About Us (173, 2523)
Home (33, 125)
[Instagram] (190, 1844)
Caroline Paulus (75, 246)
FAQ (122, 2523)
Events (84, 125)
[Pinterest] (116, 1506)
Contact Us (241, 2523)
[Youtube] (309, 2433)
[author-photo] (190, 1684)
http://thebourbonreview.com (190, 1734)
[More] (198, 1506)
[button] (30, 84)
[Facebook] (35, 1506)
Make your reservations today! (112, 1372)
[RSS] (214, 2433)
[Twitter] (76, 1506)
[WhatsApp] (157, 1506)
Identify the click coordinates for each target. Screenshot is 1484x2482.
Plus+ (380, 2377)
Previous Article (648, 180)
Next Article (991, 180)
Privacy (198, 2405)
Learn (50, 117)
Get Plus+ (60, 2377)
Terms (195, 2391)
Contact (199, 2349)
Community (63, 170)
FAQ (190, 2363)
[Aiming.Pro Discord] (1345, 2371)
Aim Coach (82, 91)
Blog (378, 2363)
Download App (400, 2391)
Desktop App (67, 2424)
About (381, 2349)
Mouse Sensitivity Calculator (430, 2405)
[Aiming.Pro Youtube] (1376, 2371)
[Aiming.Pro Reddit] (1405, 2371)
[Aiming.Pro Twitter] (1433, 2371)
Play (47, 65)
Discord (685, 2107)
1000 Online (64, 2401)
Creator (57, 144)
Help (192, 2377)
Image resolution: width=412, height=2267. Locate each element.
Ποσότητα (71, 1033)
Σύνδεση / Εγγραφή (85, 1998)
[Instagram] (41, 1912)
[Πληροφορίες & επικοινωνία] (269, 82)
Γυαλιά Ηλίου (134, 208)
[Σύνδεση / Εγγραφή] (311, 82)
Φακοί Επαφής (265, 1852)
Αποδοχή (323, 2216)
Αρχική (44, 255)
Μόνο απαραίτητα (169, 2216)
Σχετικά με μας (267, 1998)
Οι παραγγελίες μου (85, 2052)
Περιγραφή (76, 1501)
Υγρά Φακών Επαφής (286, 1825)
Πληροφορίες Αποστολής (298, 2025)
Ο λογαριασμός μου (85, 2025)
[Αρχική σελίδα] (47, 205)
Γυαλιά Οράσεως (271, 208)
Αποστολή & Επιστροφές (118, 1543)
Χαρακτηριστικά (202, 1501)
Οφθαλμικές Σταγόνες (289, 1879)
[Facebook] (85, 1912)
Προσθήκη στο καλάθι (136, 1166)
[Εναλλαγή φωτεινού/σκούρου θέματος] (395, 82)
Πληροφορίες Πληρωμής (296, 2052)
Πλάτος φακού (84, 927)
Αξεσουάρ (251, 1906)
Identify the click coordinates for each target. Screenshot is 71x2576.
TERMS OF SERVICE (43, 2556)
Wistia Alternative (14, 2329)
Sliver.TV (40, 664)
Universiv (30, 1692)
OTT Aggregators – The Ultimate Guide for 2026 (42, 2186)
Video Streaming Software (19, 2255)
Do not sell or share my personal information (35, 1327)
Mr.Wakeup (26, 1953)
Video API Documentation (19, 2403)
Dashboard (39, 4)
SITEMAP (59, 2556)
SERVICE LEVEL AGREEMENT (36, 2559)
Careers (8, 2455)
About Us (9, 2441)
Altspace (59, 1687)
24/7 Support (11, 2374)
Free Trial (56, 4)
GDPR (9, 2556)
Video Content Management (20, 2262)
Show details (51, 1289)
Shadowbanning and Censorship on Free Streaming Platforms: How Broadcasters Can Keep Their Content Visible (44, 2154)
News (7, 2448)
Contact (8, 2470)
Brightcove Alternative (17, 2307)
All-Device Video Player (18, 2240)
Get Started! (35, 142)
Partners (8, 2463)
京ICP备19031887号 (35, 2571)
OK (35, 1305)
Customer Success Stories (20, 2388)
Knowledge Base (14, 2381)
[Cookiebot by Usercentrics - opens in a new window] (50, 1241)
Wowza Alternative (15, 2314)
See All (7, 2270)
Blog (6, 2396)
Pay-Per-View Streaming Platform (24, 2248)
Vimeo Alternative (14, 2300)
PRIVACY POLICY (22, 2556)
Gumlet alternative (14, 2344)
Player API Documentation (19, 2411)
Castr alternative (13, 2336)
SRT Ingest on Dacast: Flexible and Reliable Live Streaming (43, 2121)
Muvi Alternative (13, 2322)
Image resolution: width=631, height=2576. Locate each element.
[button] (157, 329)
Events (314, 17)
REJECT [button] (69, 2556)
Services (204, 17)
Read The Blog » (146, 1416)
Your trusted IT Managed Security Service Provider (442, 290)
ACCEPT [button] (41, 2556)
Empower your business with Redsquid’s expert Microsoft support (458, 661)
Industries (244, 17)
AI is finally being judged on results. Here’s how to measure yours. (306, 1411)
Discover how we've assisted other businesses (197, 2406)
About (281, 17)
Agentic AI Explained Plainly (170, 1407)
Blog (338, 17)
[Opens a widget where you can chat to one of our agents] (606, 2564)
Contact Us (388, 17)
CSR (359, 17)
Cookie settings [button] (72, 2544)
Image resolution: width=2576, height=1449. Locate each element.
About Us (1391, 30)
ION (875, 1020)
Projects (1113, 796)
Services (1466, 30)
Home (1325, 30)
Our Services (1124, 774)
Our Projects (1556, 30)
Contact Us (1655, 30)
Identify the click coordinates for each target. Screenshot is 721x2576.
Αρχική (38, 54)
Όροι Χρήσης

◇ ◇ ◇ ◇

What is required — Your reply must be a faithful copy of each entry above.

Exercise result —
About Us (173, 2523)
Home (33, 125)
[Instagram] (190, 1844)
Caroline Paulus (75, 246)
FAQ (122, 2523)
Events (84, 125)
[Pinterest] (116, 1506)
Contact Us (241, 2523)
[Youtube] (309, 2433)
[author-photo] (190, 1684)
http://thebourbonreview.com (190, 1734)
[More] (198, 1506)
[button] (30, 84)
[Facebook] (35, 1506)
Make your reservations today! (112, 1372)
[RSS] (214, 2433)
[Twitter] (76, 1506)
[WhatsApp] (157, 1506)
Identify the click coordinates for each target. Screenshot is 1484x2482.
Plus+ (380, 2377)
Previous Article (648, 180)
Next Article (991, 180)
Privacy (198, 2405)
Learn (50, 117)
Get Plus+ (60, 2377)
Terms (195, 2391)
Contact (199, 2349)
Community (63, 170)
FAQ (190, 2363)
[Aiming.Pro Discord] (1345, 2371)
Aim Coach (82, 91)
Blog (378, 2363)
Download App (400, 2391)
Desktop App (67, 2424)
About (381, 2349)
Mouse Sensitivity Calculator (430, 2405)
[Aiming.Pro Youtube] (1376, 2371)
[Aiming.Pro Reddit] (1405, 2371)
[Aiming.Pro Twitter] (1433, 2371)
Play (47, 65)
Discord (685, 2107)
1000 Online (64, 2401)
Creator (57, 144)
Help (192, 2377)
Image resolution: width=412, height=2267. Locate each element.
Ποσότητα (71, 1033)
Σύνδεση / Εγγραφή (85, 1998)
[Instagram] (41, 1912)
[Πληροφορίες & επικοινωνία] (269, 82)
Γυαλιά Ηλίου (134, 208)
[Σύνδεση / Εγγραφή] (311, 82)
Φακοί Επαφής (265, 1852)
Αποδοχή (323, 2216)
Αρχική (44, 255)
Μόνο απαραίτητα (169, 2216)
Σχετικά με μας (267, 1998)
Οι παραγγελίες μου (85, 2052)
Περιγραφή (76, 1501)
Υγρά Φακών Επαφής (286, 1825)
Πληροφορίες Αποστολής (298, 2025)
Ο λογαριασμός μου (85, 2025)
[Αρχική σελίδα] (47, 205)
Γυαλιά Οράσεως (271, 208)
Αποστολή & Επιστροφές (118, 1543)
Χαρακτηριστικά (202, 1501)
Οφθαλμικές Σταγόνες (289, 1879)
[Facebook] (85, 1912)
Προσθήκη στο καλάθι (136, 1166)
[Εναλλαγή φωτεινού/σκούρου θέματος] (395, 82)
Πληροφορίες Πληρωμής (296, 2052)
Πλάτος φακού (84, 927)
Αξεσουάρ (251, 1906)
Identify the click coordinates for each target. Screenshot is 71x2576.
TERMS OF SERVICE (43, 2556)
Wistia Alternative (14, 2329)
Sliver.TV (40, 664)
Universiv (30, 1692)
OTT Aggregators – The Ultimate Guide for 2026 (42, 2186)
Video Streaming Software (19, 2255)
Do not sell or share my personal information (35, 1327)
Mr.Wakeup (26, 1953)
Video API Documentation (19, 2403)
Dashboard (39, 4)
SITEMAP (59, 2556)
SERVICE LEVEL AGREEMENT (36, 2559)
Careers (8, 2455)
About Us (9, 2441)
Altspace (59, 1687)
24/7 Support (11, 2374)
Free Trial (56, 4)
GDPR (9, 2556)
Video Content Management (20, 2262)
Show details (51, 1289)
Shadowbanning and Censorship on Free Streaming Platforms: How Broadcasters Can Keep Their Content Visible (44, 2154)
News (7, 2448)
Contact (8, 2470)
Brightcove Alternative (17, 2307)
All-Device Video Player (18, 2240)
Get Started! (35, 142)
Partners (8, 2463)
京ICP备19031887号 (35, 2571)
OK (35, 1305)
Customer Success Stories (20, 2388)
Knowledge Base (14, 2381)
[Cookiebot by Usercentrics - opens in a new window] (50, 1241)
Wowza Alternative (15, 2314)
See All (7, 2270)
Blog (6, 2396)
Pay-Per-View Streaming Platform (24, 2248)
Vimeo Alternative (14, 2300)
PRIVACY POLICY (22, 2556)
Gumlet alternative (14, 2344)
Player API Documentation (19, 2411)
Castr alternative (13, 2336)
SRT Ingest on Dacast: Flexible and Reliable Live Streaming (43, 2121)
Muvi Alternative (13, 2322)
Image resolution: width=631, height=2576. Locate each element.
[button] (157, 329)
Events (314, 17)
REJECT [button] (69, 2556)
Services (204, 17)
Read The Blog » (146, 1416)
Your trusted IT Managed Security Service Provider (442, 290)
ACCEPT [button] (41, 2556)
Empower your business with Redsquid’s expert Microsoft support (458, 661)
Industries (244, 17)
AI is finally being judged on results. Here’s how to measure yours. (306, 1411)
Discover how we've assisted other businesses (197, 2406)
About (281, 17)
Agentic AI Explained Plainly (170, 1407)
Blog (338, 17)
[Opens a widget where you can chat to one of our agents] (606, 2564)
Contact Us (388, 17)
CSR (359, 17)
Cookie settings [button] (72, 2544)
Image resolution: width=2576, height=1449. Locate each element.
About Us (1391, 30)
ION (875, 1020)
Projects (1113, 796)
Services (1466, 30)
Home (1325, 30)
Our Services (1124, 774)
Our Projects (1556, 30)
Contact Us (1655, 30)
Identify the click coordinates for each target. Screenshot is 721x2576.
Αρχική (38, 54)
Όροι Χρήσης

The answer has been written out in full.